I see hope for a better world, and I see it coming from religion — progressive religion, progressive spirituality. While there’s no doubt that in recent decades the “fundamentalists” have dominated the stage in many of the world’s religions, there is nothing fundamental about their views. And people who value the spirit of the great religious teachers are beginning to see that.
The teachings of Jesus did not cause the Crusades, the Inquisition, or the Holocaust. The teachings of Mohammed did not cause 9/11, the Paris bombings, or the slaughters by Boko Haram in Nigeria. The teachings of the Buddha did not cause the persecution of Muslims in Myanmar and Thailand or the violence against the Tamils in Sri Lanka.

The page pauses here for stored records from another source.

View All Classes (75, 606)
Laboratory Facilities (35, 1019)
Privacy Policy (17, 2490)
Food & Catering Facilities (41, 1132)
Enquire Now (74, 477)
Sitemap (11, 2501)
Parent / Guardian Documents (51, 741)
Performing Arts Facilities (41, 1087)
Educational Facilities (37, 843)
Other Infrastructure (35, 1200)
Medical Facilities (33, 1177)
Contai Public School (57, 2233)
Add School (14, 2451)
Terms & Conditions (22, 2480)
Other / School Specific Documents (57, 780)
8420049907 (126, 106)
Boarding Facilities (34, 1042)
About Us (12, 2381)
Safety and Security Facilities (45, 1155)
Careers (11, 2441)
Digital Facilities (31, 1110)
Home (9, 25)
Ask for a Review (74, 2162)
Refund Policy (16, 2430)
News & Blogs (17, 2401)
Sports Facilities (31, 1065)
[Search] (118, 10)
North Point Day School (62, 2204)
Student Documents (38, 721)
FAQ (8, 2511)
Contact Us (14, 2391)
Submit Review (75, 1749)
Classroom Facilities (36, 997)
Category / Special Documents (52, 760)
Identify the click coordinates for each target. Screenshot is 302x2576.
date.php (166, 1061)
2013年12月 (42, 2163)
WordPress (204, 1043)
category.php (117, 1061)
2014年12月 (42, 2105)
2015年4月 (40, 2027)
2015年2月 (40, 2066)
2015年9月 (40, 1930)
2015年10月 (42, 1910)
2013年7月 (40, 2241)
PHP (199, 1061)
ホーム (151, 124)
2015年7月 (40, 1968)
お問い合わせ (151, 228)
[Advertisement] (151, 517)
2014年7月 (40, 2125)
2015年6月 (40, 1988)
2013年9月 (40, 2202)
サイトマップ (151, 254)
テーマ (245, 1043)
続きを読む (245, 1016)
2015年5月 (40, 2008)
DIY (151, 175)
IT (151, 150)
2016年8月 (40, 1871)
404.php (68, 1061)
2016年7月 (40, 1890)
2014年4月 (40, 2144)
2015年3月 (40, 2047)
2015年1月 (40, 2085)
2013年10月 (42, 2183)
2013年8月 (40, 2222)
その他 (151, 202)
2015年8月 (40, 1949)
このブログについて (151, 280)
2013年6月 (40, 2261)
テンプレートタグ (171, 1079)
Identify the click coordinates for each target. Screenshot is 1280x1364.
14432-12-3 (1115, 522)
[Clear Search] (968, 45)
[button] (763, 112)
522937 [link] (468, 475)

While it’s misleading to believe that all great religions are the same, they do agree on some version of the Golden Rule. The Buddha said: “As I am, so are these. As these are, so am I. Drawing the parallel to yourself, neither kill nor get others to kill.”

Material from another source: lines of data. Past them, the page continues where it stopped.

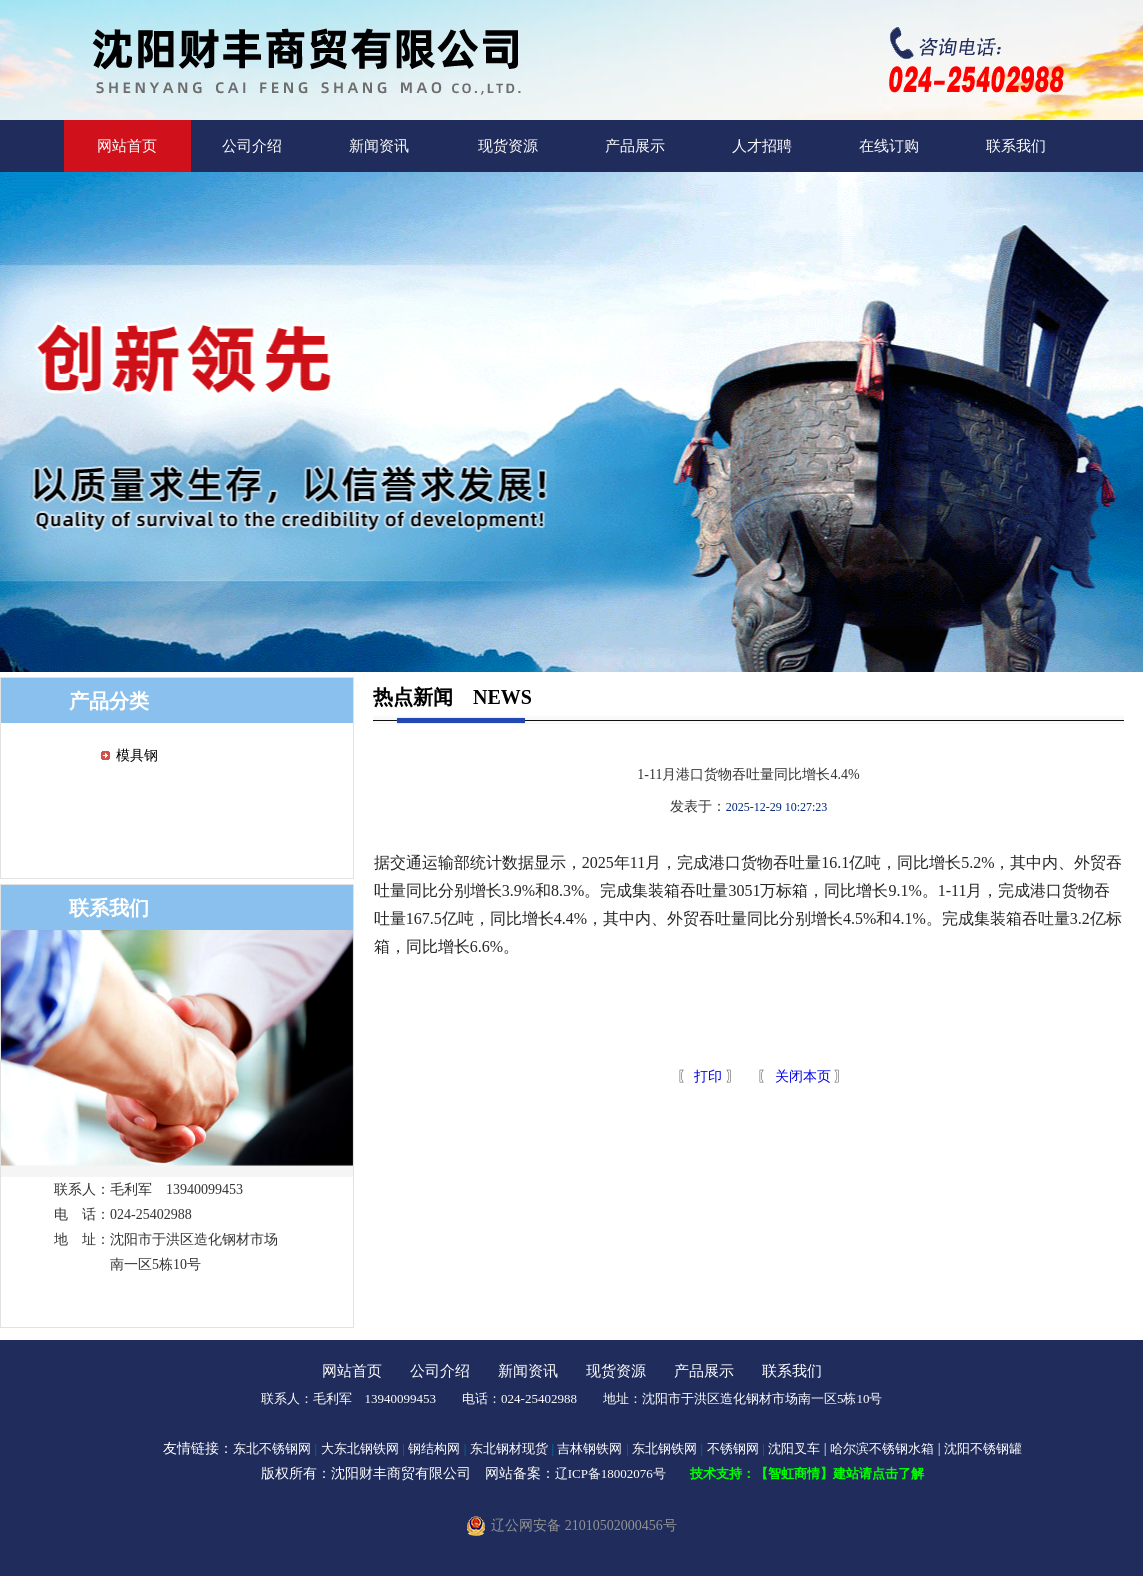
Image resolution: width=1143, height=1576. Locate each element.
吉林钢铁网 (589, 1448)
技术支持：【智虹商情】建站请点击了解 (807, 1473)
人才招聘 (762, 146)
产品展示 (635, 146)
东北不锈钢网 (272, 1448)
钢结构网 (434, 1448)
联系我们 (1016, 146)
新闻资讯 (379, 146)
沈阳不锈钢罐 (983, 1448)
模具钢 (137, 755)
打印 (707, 1076)
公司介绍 (252, 146)
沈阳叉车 (794, 1448)
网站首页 (127, 146)
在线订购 (889, 146)
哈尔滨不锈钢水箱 (882, 1448)
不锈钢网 (733, 1448)
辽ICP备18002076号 (610, 1473)
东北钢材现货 (509, 1448)
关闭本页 (803, 1076)
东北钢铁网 (664, 1448)
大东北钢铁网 (360, 1448)
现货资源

I believe we all long for spiritual wholeness. By some ironic linguistic mutation, we call “progressives” those who want to return to the spirit of the great teachers and “fundamentalists” those who have forgotten what religion means. But by whatever name you give it, the voices of love and compassion are growing louder in Christianity, Islam, Hinduism, Buddhism, and many other religions.
To stick with what I know best, I’ll list some names of progressive Buddhist teachers: the Dalai Lama, Thich Nhat Hanh, Jack Kornfield, Tara Brach, Bikkhu Bodhi, Lama Surya Das, Dzogchen Ponlop Rinpoche. There are many more in Buddhism and other spiritual paths.
If we are going to make the world a better place, we need to support prophets like these, evangelists for the love known as agape.